The Penalty: Punitive or Permissive?
The taxpayer argued that the 90 percent penalty raised by Sars was excessively punitive in nature, because the taxpayer had not intended to evade tax. The SCA firmly rejected this argument, as it ruled that the taxpayer’s shifting explanations and the reliance on documents that were later disavowed, justified Sars’ view of the seriousness of the conduct.
In a notable remark, the Court expressed that Sars could have imposed a 200 percent penalty and that 90 percent was lenient. Courts are assessing not only the underlying transaction, but also how taxpayers and their advisors conduct themselves during audit and dispute resolution processes. An ever-evolving explanation becomes a noteworthy aggravating factor.
Where the Voluntary Disclosure Programme Becomes Critical
The set of facts seen in Lutzkie are precisely those that should trigger consideration of a Voluntary Disclosure Programme (“VDP”) application, before Sars starts asking questions.
Where undisclosed income has accrued to, or been received by taxpayers, the VDP process may be their saving grace. However, the timing of a VDP application is crucial, as once Sars initiates a lifestyle audit or starts asking questions about suspect deposits, the VDP door is effectively closed. At that point, taxpayers are no longer able to utilise a voluntary disclosure process to regularise their tax defaults. By coming clean timeously, taxpayers can lawfully avoid criminal prosecution and even avoid the imposition of penalties by Sars.
The VDP process exists precisely to deal with situations where there is a tax default, the transaction history is complex, and the tax treatment may not have been correctly declared to Sars.

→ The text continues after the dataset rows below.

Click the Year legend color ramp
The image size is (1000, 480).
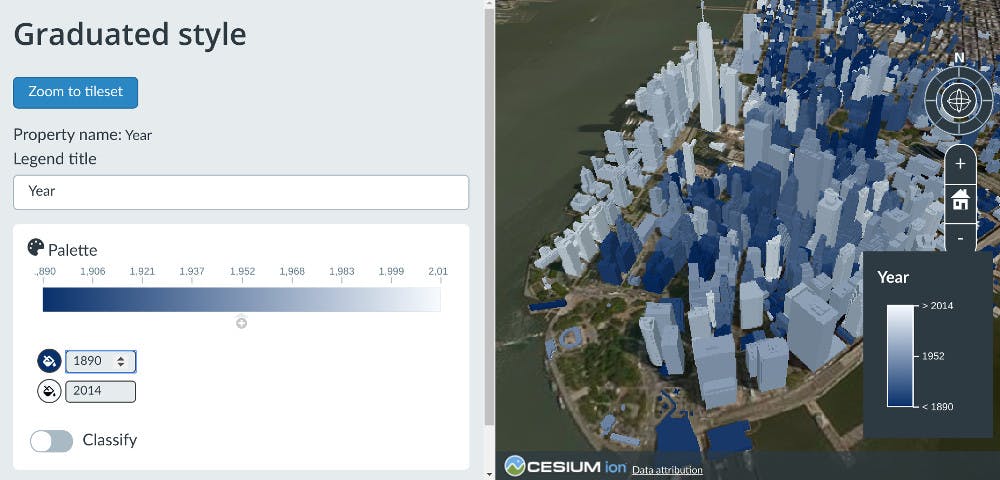tap(900, 356)
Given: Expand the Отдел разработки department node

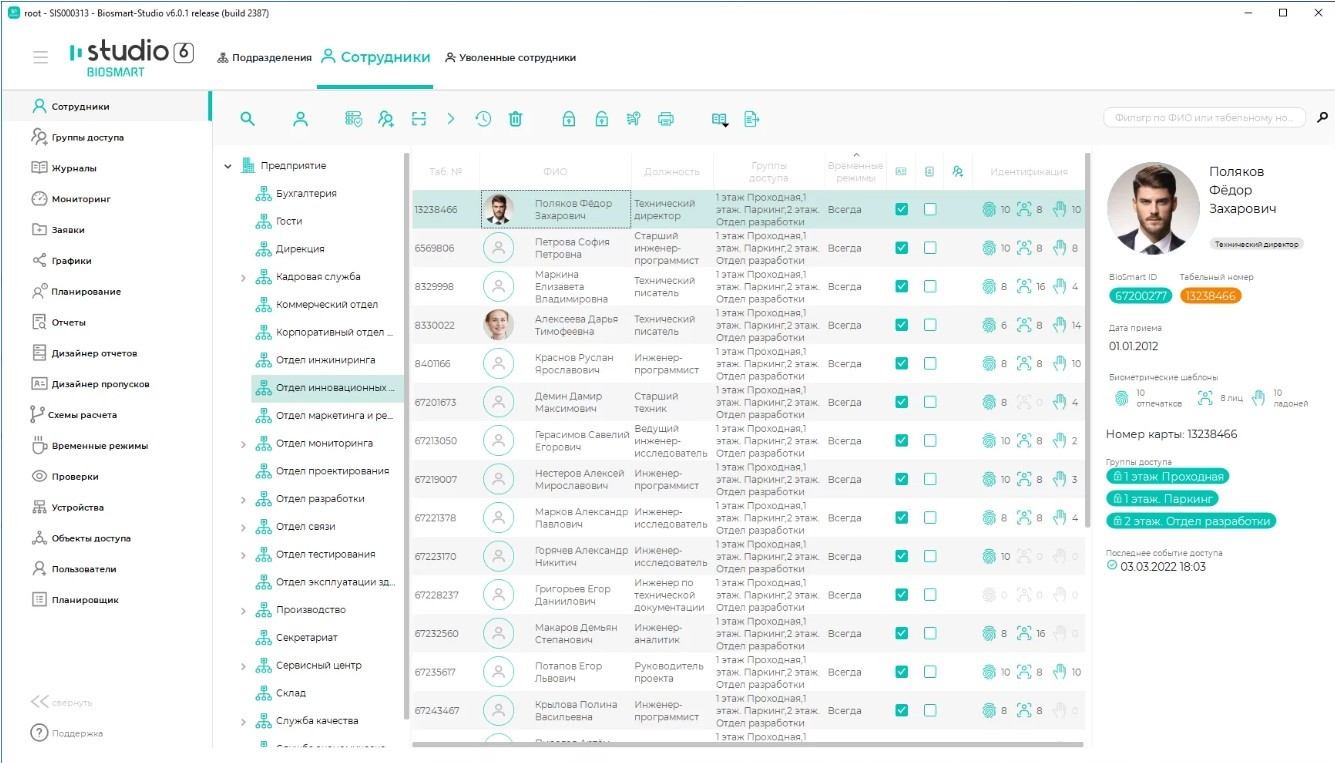Looking at the screenshot, I should [x=243, y=499].
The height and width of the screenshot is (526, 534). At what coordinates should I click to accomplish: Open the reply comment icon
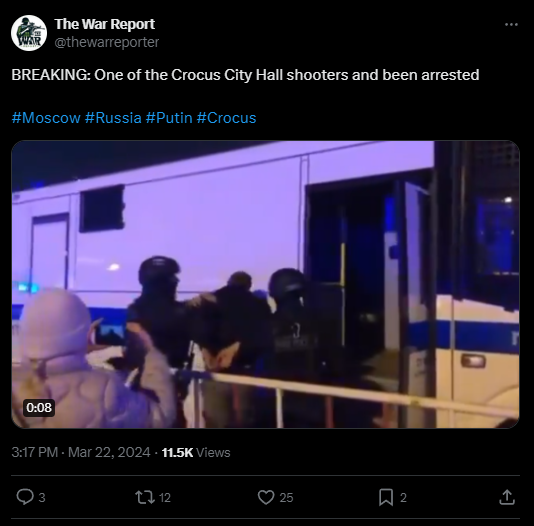click(25, 497)
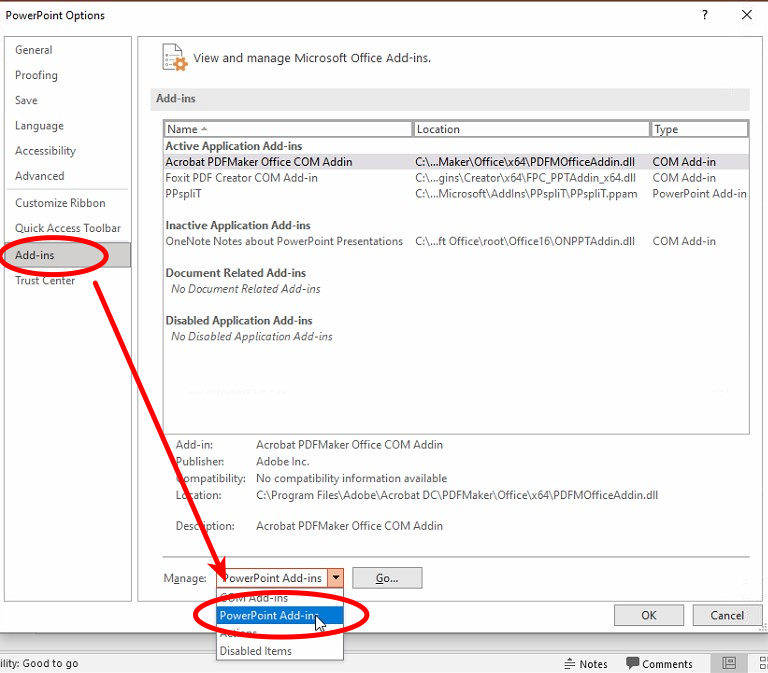Confirm with the OK button
This screenshot has width=768, height=673.
[x=648, y=615]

It allows taxpayers to regularise their affairs before credibility becomes an issue in litigation.
A Clear Warning
Where taxpayers suspect that their complex international financial affairs have not been fully and correctly declared to Sars, this judgment should serve as a stark warning.

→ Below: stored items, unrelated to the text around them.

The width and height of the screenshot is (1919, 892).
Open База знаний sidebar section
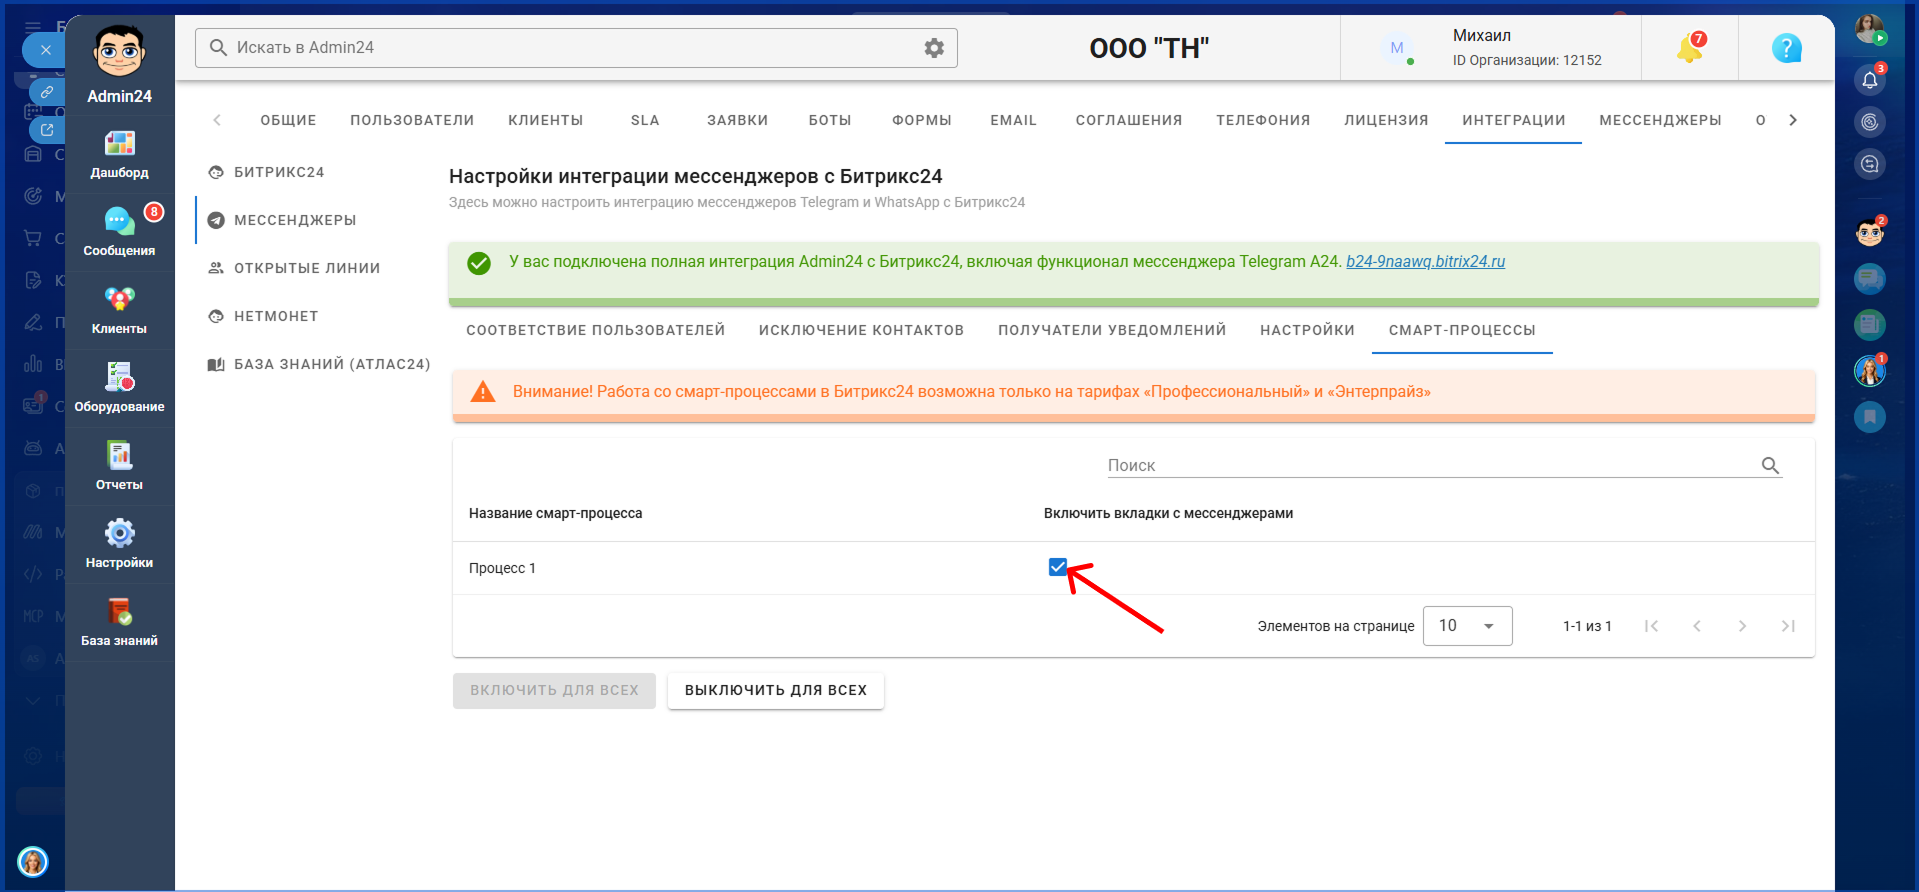119,622
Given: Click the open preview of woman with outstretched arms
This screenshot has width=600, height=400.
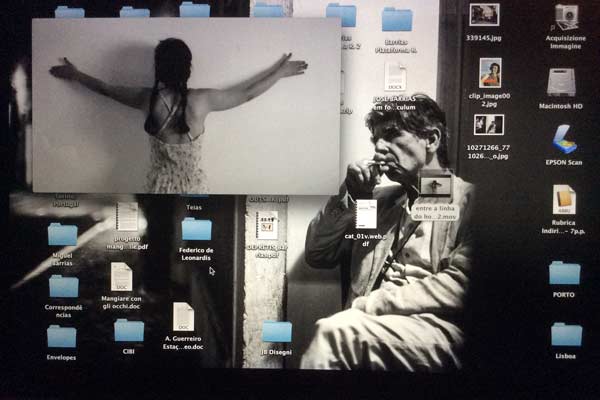Looking at the screenshot, I should 186,105.
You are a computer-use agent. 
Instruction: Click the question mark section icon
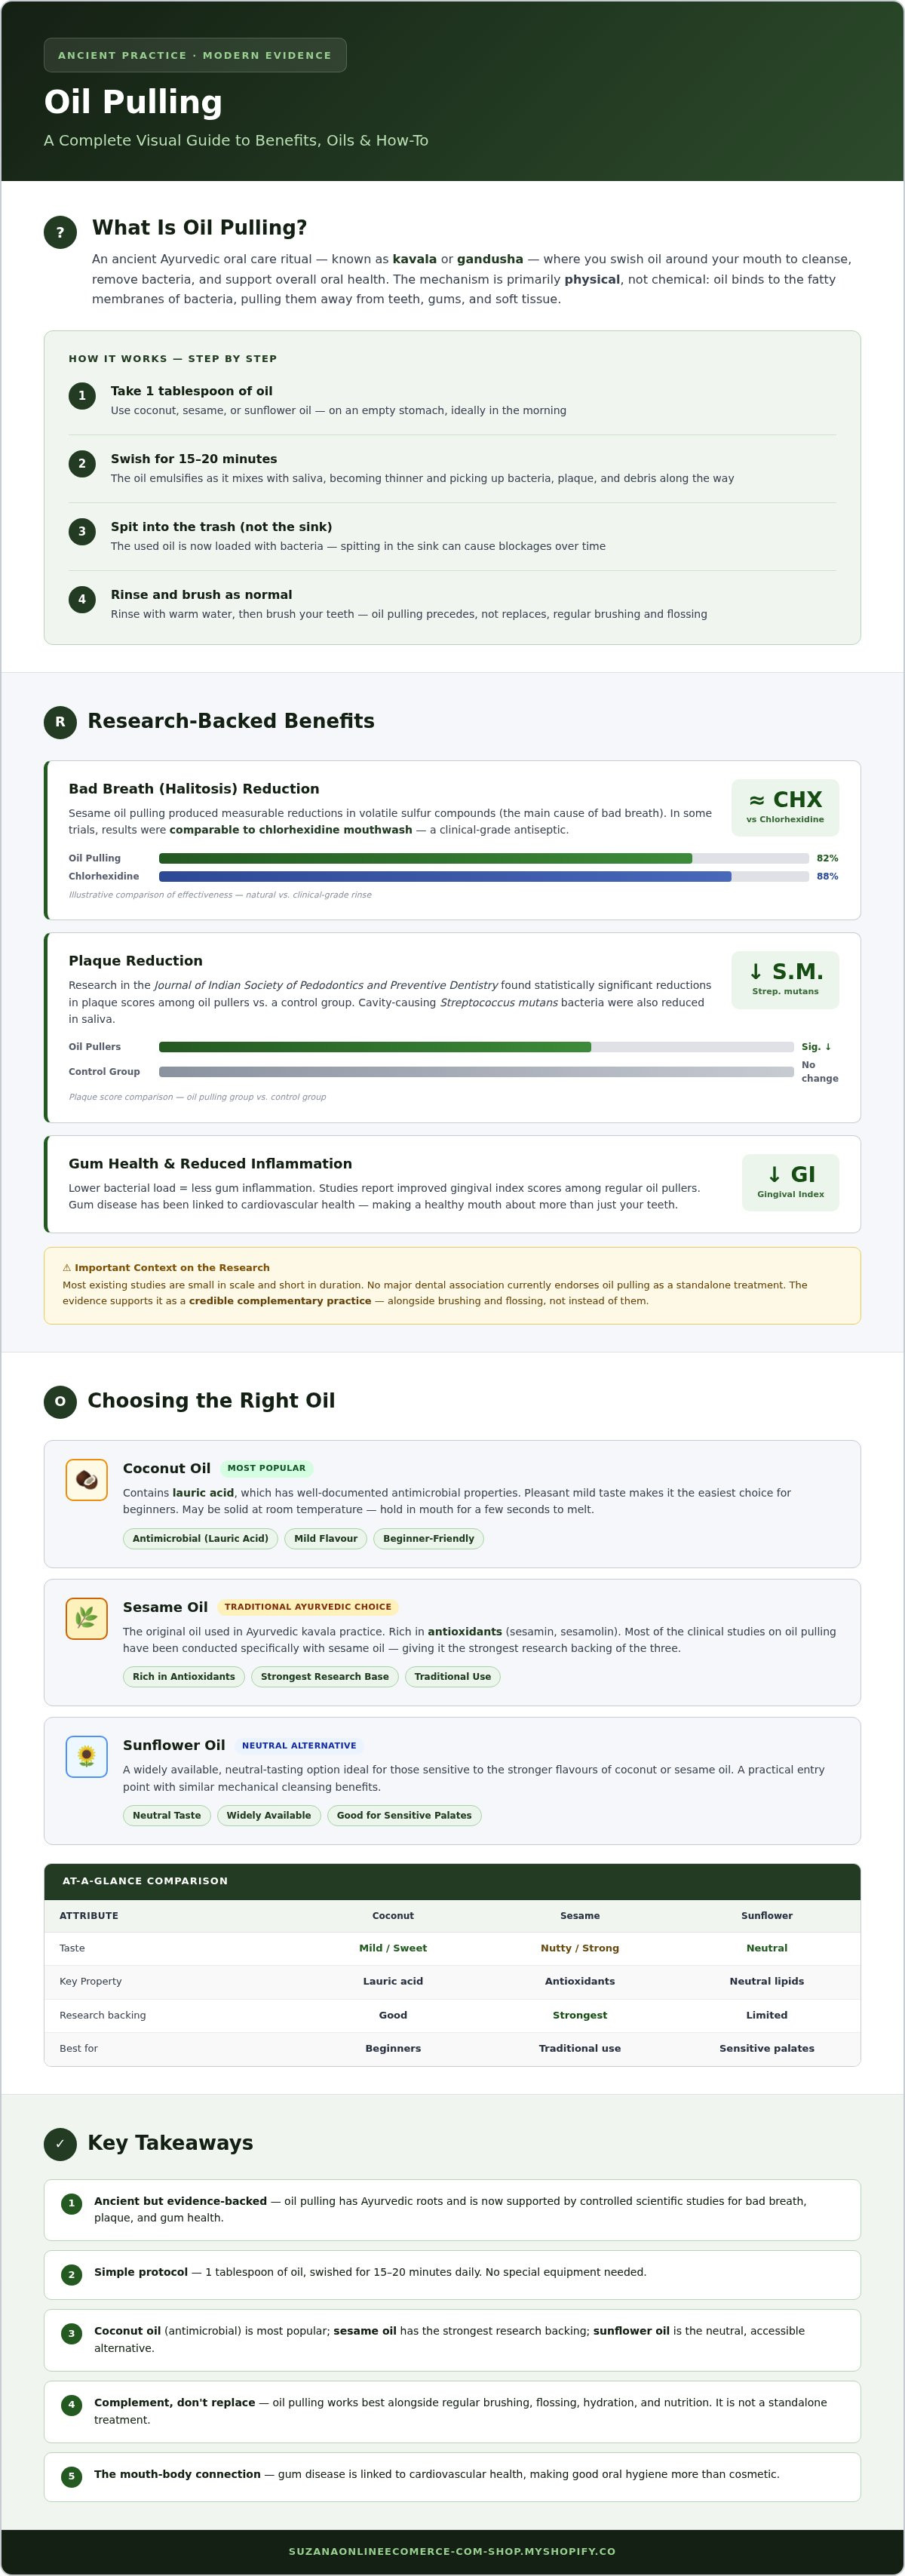click(x=60, y=232)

By pro-actively enlisting the assistance of specialist tax attorneys to review their tax affairs, taxpayers may keep Sars audits and queries at bay. As Lutzkie demonstrates, adopting a head-in-the-sand approach and waiting for Sars to kick-off a lifestyle audit before starting to assemble a paper trail is high-risk and costly.
These are precisely the circumstances where professional advice should be sought early, with a VDP application being considered before Sars comes knocking.